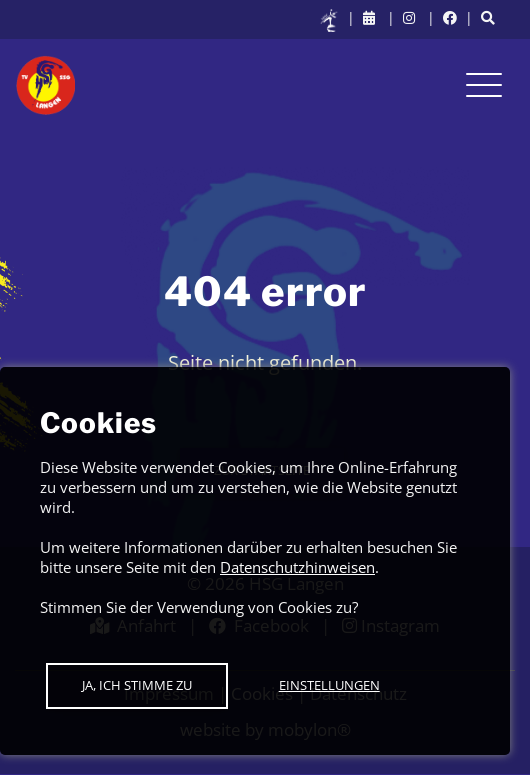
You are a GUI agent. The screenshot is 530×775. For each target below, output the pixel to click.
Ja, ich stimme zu (137, 685)
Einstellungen (329, 685)
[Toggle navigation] (484, 85)
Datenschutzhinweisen (297, 567)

__________

### [Work to do]
Shift every coordinate in the answers of the data above by adding 63 to each number, then write all the lines out again, requests included. Leave the pictures out.

### [Finished task]
You are a GUI agent. The screenshot is 530×775. For each target below, output the pixel to click.
Ja, ich stimme zu (200, 748)
Einstellungen (392, 748)
[Toggle navigation] (547, 148)
Datenschutzhinweisen (360, 630)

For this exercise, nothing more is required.